Halkçılık Programı ve Beyannamesi, halk hâkimiyetinin kurulmasını "Emperyalizmin ve kapitalizmin tahakküm ve zulmünden kurtulmak" diye tanımlamıştır. "Emperyalist ve kapitalist düşmanların tecavüzlerine karşı milleti savunmak (...) ve iç hainlerin cezalandırılması için orduyu kuvvetlendirme" görevi saptanır.
Burada, kapitalizme karşı olmaktan da söz ediyor. Kastedilen milletlerarası kapitalizmdir, iç kapitalizm değil.
Halkçılık Programı, özel kârı reddeden, halkın ihtiyaçlarını esas alan bir ekonomi kurmayı amaçlıyor. Milli karakterde, kamu ağırlıklı bir ekonomi düşünüyor. Komisyon Sözcüsü İsmail Suphi, Halkçılık Programı'nı açıklarken, "Türk köylüsü ve Kürt köylüsü"nü savunuyor.
ORDUYU GÜÇLENDİRMEK
Halkçılık Programı, ilk iş olarak orduyu kuvvetlendirmekten söz ediyor. 1920'de Meclis'in elinde doğru dürüst silah yok, ordu yok. Nasıl kurtulacaksın? Her devrimcinin denkleştirmesi gereken formülü Atatürk, Nutuk'ta ortaya koymuştur: Millet ve silahlı gücü olan ordu.
Birincisi milletin olacak, herkesin gerçi bir milleti var, ama ayağa kalkan, devrim yapacak bir milletin olacak! İkincisi o milletin bir silahlı kuvveti olacak ki, iktidarı alasın ve yeni devletini kurasın.
Mustafa Kemal, programı kütüphanede yazmıyor; ayağında çizmelerle yazıyor.

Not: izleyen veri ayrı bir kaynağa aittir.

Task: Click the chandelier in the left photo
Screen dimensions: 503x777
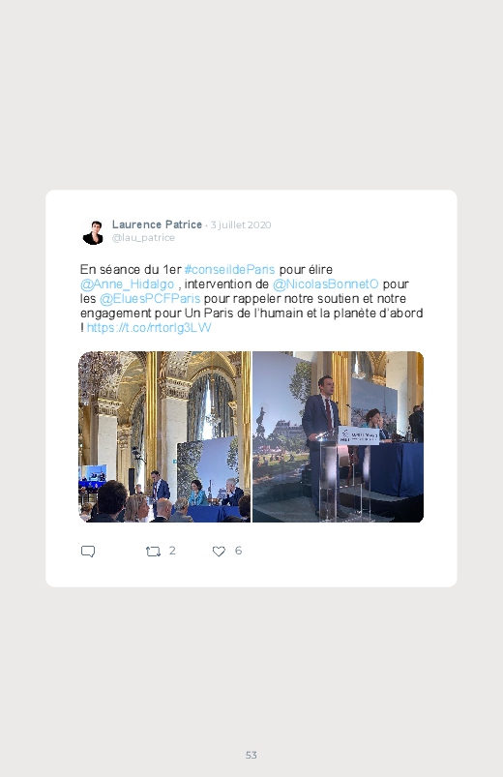Action: tap(101, 371)
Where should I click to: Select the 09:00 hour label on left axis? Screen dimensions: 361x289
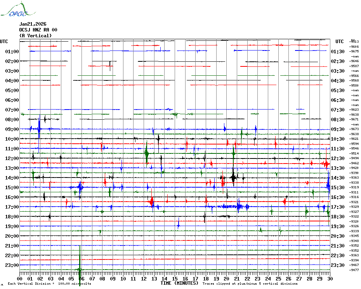(x=12, y=129)
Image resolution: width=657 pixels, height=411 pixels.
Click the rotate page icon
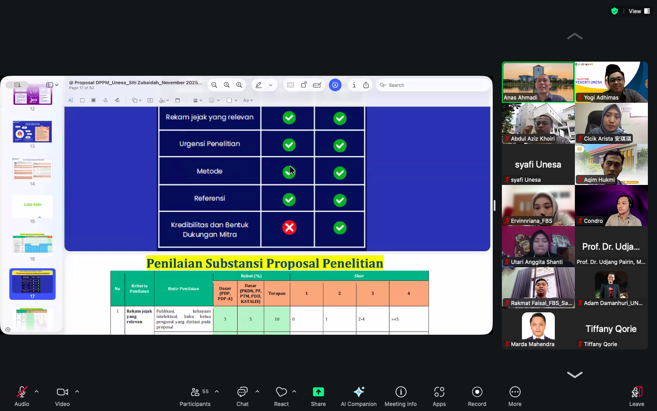click(304, 85)
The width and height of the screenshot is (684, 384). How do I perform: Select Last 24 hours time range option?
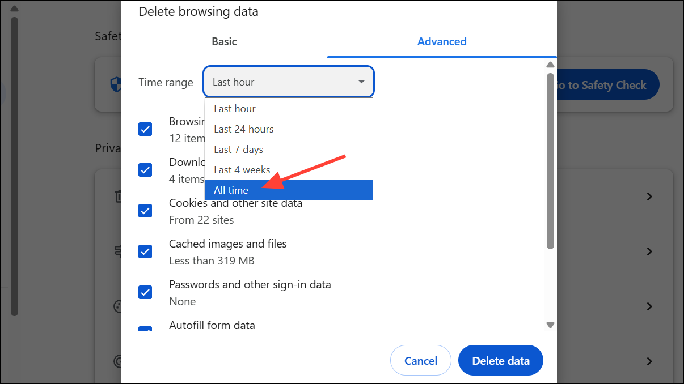pos(243,129)
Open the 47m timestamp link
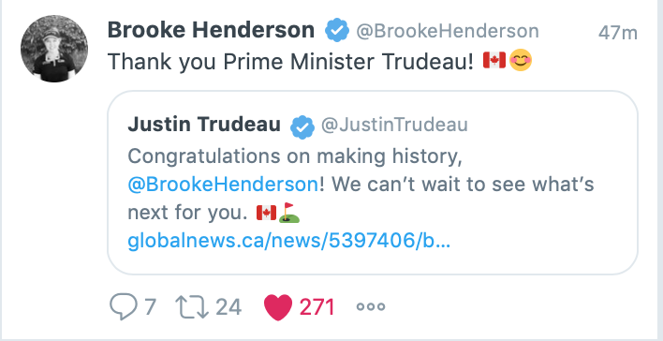Screen dimensions: 663x341 click(618, 33)
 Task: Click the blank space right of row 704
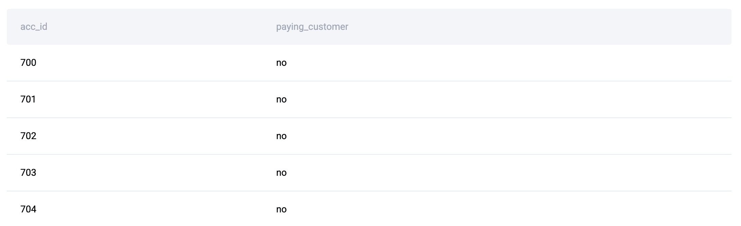pyautogui.click(x=509, y=209)
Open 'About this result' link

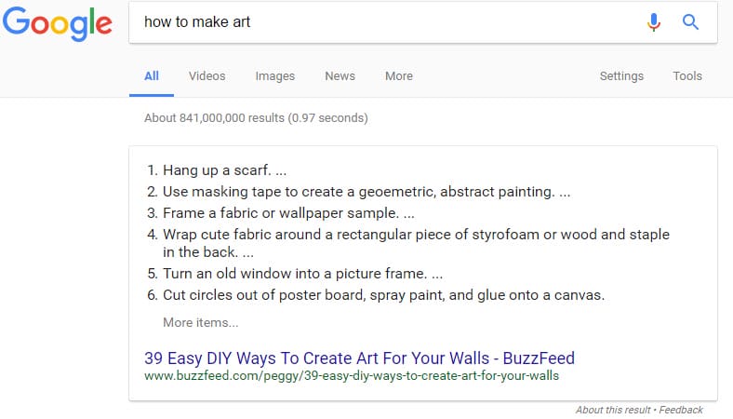point(614,410)
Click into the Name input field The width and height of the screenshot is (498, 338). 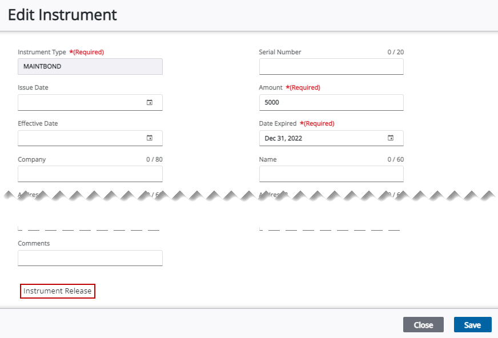pos(331,174)
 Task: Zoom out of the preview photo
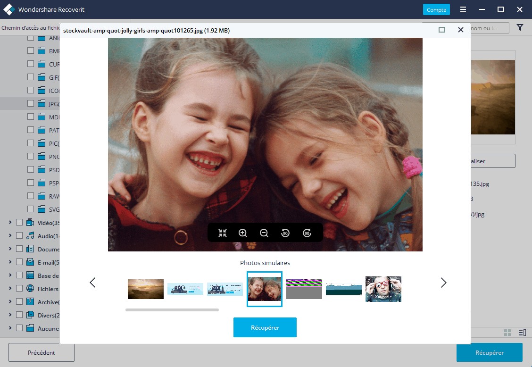pyautogui.click(x=264, y=233)
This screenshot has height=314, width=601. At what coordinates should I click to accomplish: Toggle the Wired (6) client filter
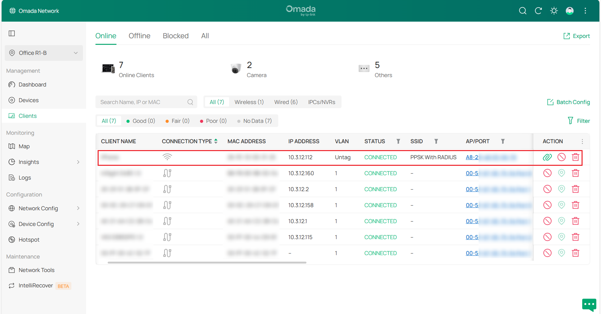tap(286, 102)
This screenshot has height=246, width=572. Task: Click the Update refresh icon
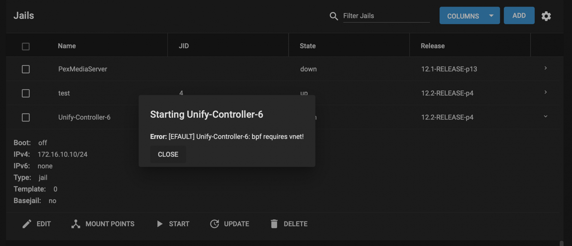pyautogui.click(x=215, y=224)
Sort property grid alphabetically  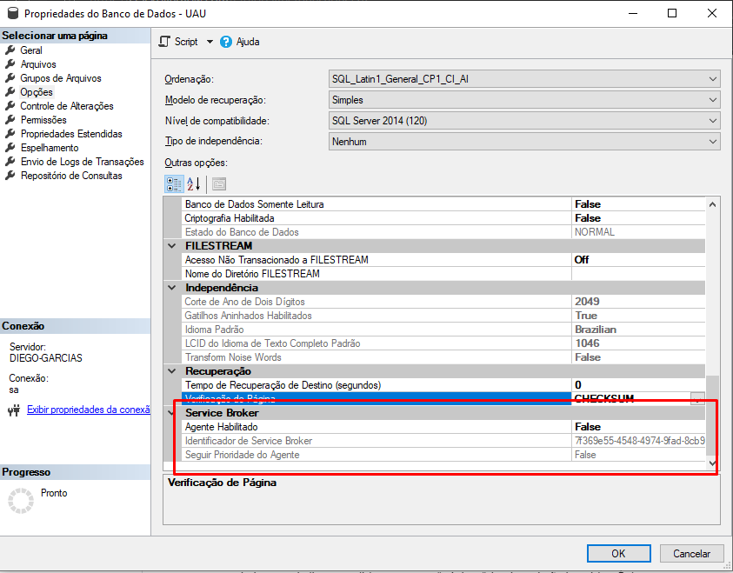193,183
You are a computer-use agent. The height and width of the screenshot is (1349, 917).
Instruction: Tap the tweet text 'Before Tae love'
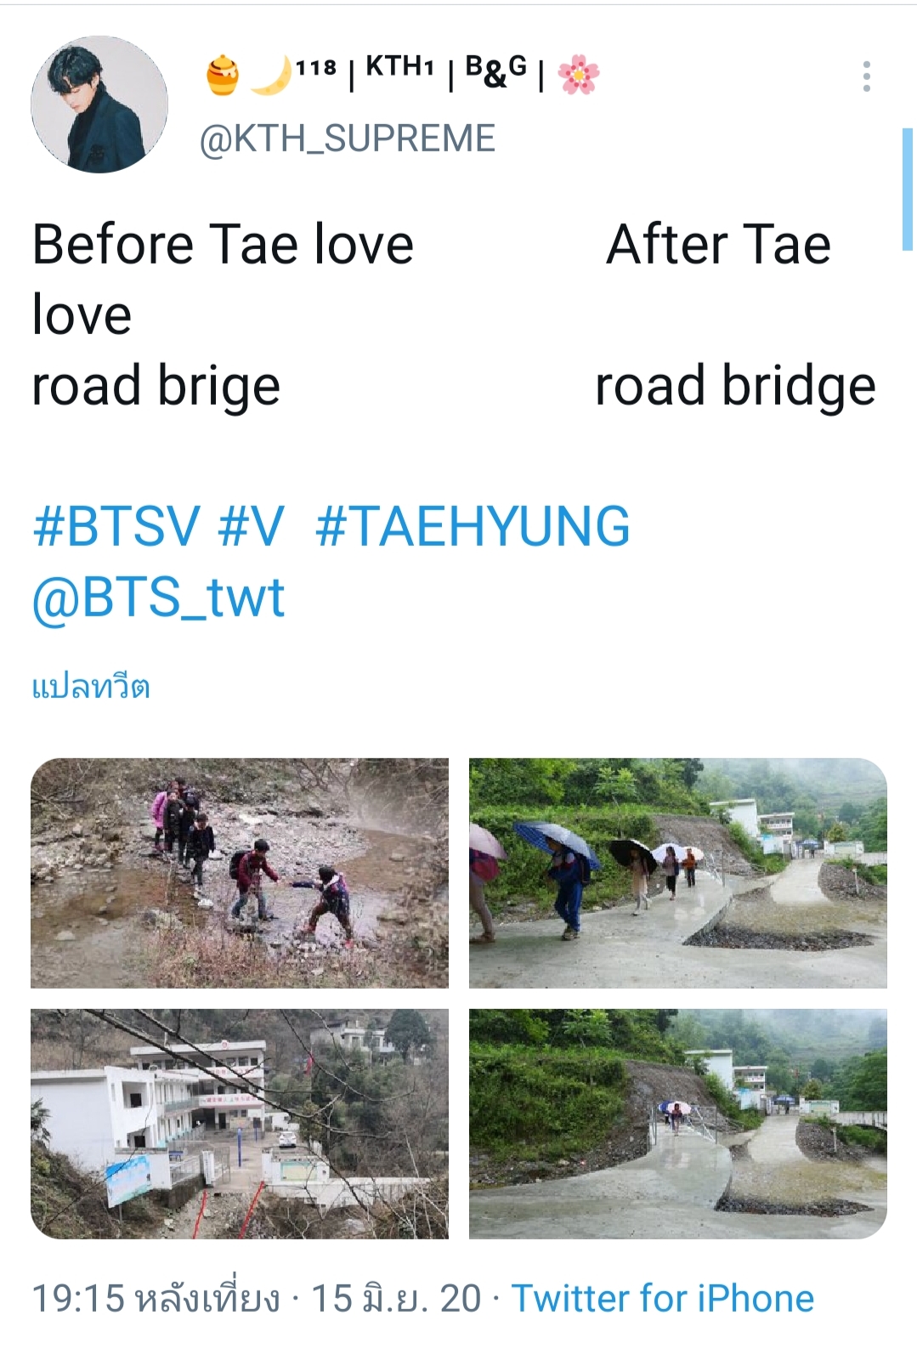223,244
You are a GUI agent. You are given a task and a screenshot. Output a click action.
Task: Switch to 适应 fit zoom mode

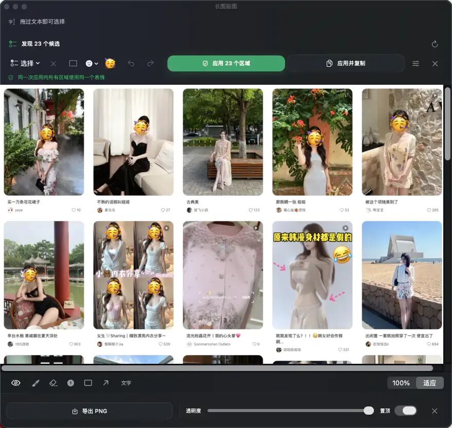click(x=429, y=383)
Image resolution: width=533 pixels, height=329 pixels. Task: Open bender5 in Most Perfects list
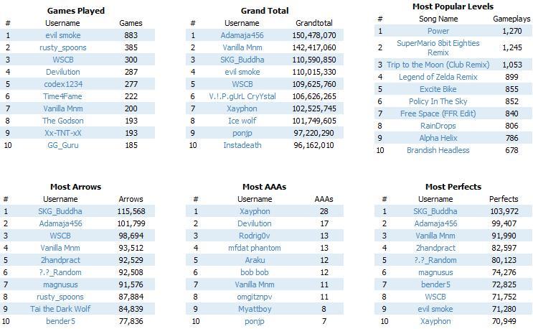click(x=435, y=284)
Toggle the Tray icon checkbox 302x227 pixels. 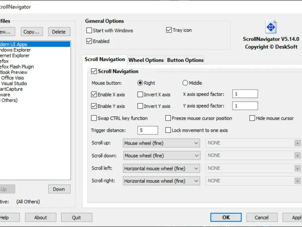[169, 30]
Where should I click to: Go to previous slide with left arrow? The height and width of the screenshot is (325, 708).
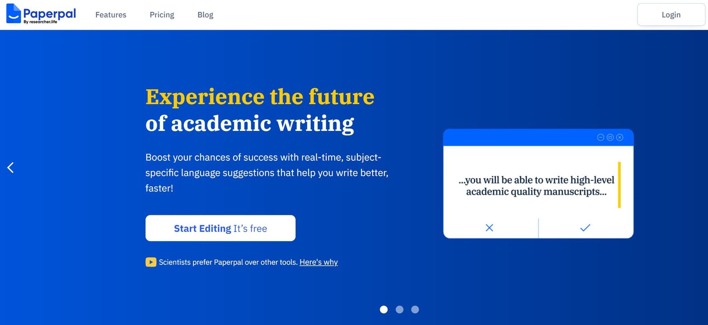tap(10, 167)
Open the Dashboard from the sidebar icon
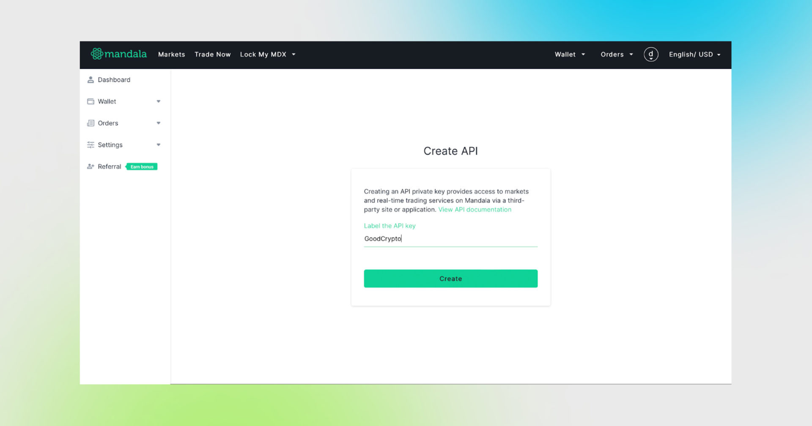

Halkçılık Programı, yönetimi her düzeyde "meclisler" sistemine oturtuyor. 1921 Anayasası'nda meclis yerine şûra, yani sovyet deniyor.
Bu sistemi, Mustafa Kemal, Ocak 1923'te İzmit Basın Toplantısı'nda Kürt meselesinin bir çözümü olarak da savunmuştur.(3)
Bugün Türkiye'nin hukuk fakültelerinde okunan anayasa hukuku kitaplarında, 1921 Anayasası incelenirken, o Anayasa'nın taslağı olan Halkçılık Programı'ndan söz edilmemektedir. Bu nasıl anayasa dersidir, bu nasıl üniversitedir?
Kemalist Devrim yıkıcıları, "Küçük Amerika"cılar, Halkçılık Programı'nı gizlemişlerdir. Çünkü tarihsel görevleri Kemalist Devrim'i yıkmaktı. O devrimin kökünde, işte o Halkçılık Programı vardı.
NOT: Halkçılık Programı'nın tam metni ve daha geniş açıklaması için bkz. Doğu Perinçek, Kemalist Devrim-6 Atatürk'ün CHP Program ve Tüzükleri, Kaynak Yayınları, İstanbul, Mayıs 2008, s. 25 vd., s. 58 vd.
Dipnotlar
1 Atatürk'ün Bütün Eserleri, Nutuk I, c.19, Kaynak Yayınları, 1. basım, 2006, s.31.
2 Atatürk'ün Bütün Eserleri, Nutuk I, c.19, Kaynak Yayınları, 1. basım, 2006, s.23-33.
3 Atatürk'ün Bütün Eserleri, c.14, Kaynak Yayınları, 2. basım, 2007, s.273-274.